Once the storm passed and the resort team returned to assess the situation, they were relieved to find most of the damage was only superficial. Nearly all of the work done during the club’s 2016 renovation remained intact.
“It’s a mess, but it’s a largely superficial mess,” said General Manager John Parsons in the Naples Daily News. “We’re lucky we’re not under water. This is ugly, but this is ugliness that’s repaired in one season.”
Amazingly, cleanup at Naples Beach only took three weeks before the course was open for play. Staff and the community rallied together to recover after the brutal storm.
It was that community and the resort’s ties to it that stood out during my stay at Naples Beach Hotel and Golf Club prior to Hurricane Irma. The hotel has been owned by the same Naples family since 1947 and the local connection is clear during a visit. I arrived on a nondescript Sunday and I found live music, hundreds of people dancing, and only a few remaining seats for dinner. I assumed a company was having a conference, but to my surprise, everyone at the bar was local to Naples. Every Sunday evening the hotel throws a party and the locals have been coming for years to drink and dance by the beach.
Want to find the best spot in a given area? Find where the locals hang out.
I visited Naples to play the renovated Naples Beach golf course. The original course was built in 1929 and at the time was only the second course in Naples (the first was a nine-holer with sand greens). Over the years the course was renovated several times following various hurricanes, and the result was a disjointed layout that suffered from mediocre conditioning.
In early 2016 ownership at Naples Beach hired course architects John Sanford and Jack Nicklaus to redesign the layout. Nicklaus’s connection to the course? It was where he broke 40 for nine holes for the first time as an 11-year-old in 1951, only one year after he’d taken up the game.
The result of Nicklaus and Sanford’s work is a completely new routing with fewer trees that makes significantly better use of the land.
Sanford included traditional design features such as a Redan green and numerous double greens that aren’t typical at Florida resort courses. The new design also has fewer bunkers than most Florida designs and the architects used small lakes throughout the property to frame and divide holes instead of rough or trees.
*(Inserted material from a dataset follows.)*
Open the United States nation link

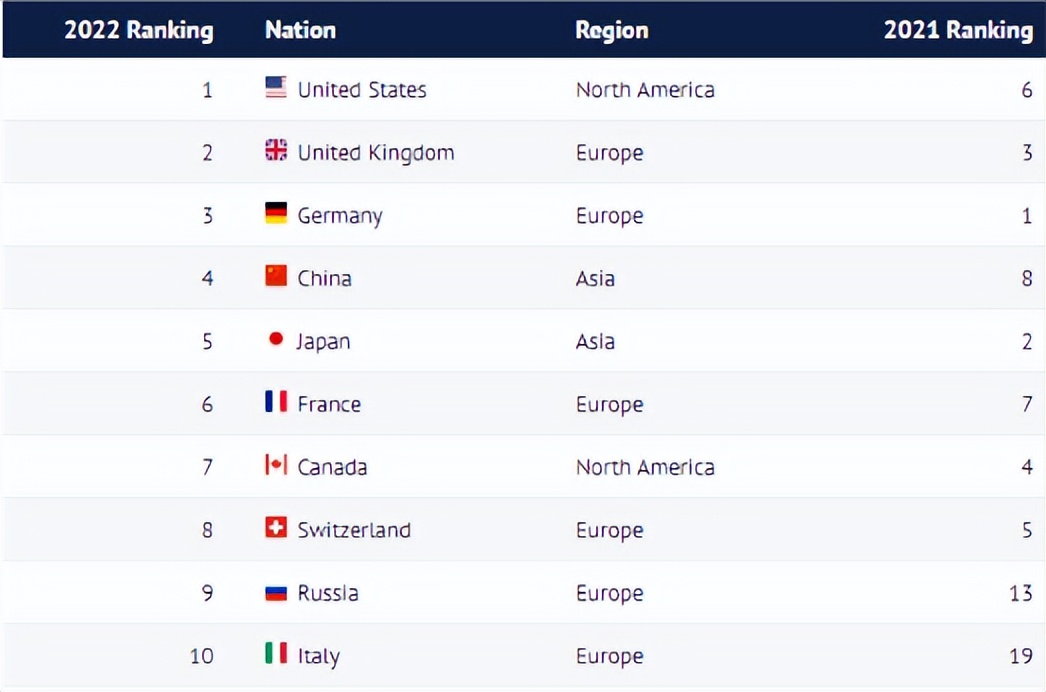(x=362, y=90)
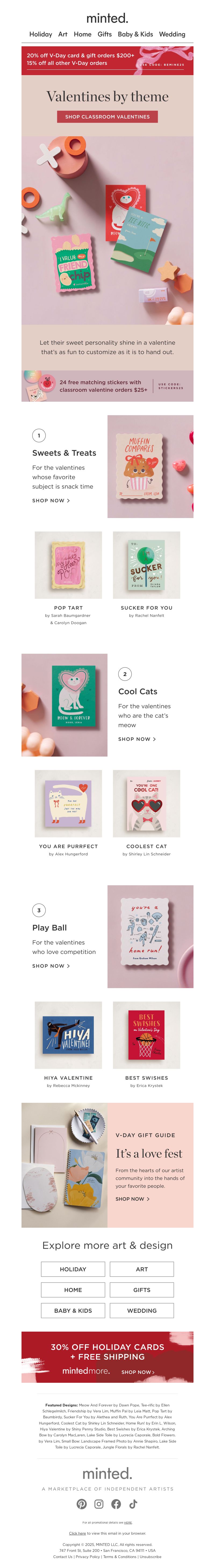This screenshot has height=1568, width=215.
Task: Open the Baby & Kids navigation item
Action: click(x=135, y=34)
Homes only line the outside perimeter of the property, so the result is a very open feel with long views.
Due in part to the course’s oceanside location and in part to its openness and lack of trees, the site can get very windy. Those same winds dry out the course, provide some serious challenge, and create firm and fast playing conditions. Many sets of tee mean the course won’t be too long for anyone and it was refreshing to see a renovation that made a course more playable instead of harder, longer, and more “tournament-ready.”
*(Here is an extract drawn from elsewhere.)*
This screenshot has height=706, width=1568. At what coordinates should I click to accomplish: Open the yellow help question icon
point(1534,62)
The $9 million course renovation was part of a larger $50 million set of improvements to the resort that included updates to the rooms, event spaces, and restaurants. Even after all of the investment in recent years, I was told of more plans to improve rooms and continue polishing the resort. I look forward to returning over time to see those improvements and play another round of golf on what was one of my favorite public courses I’ve played in Florida.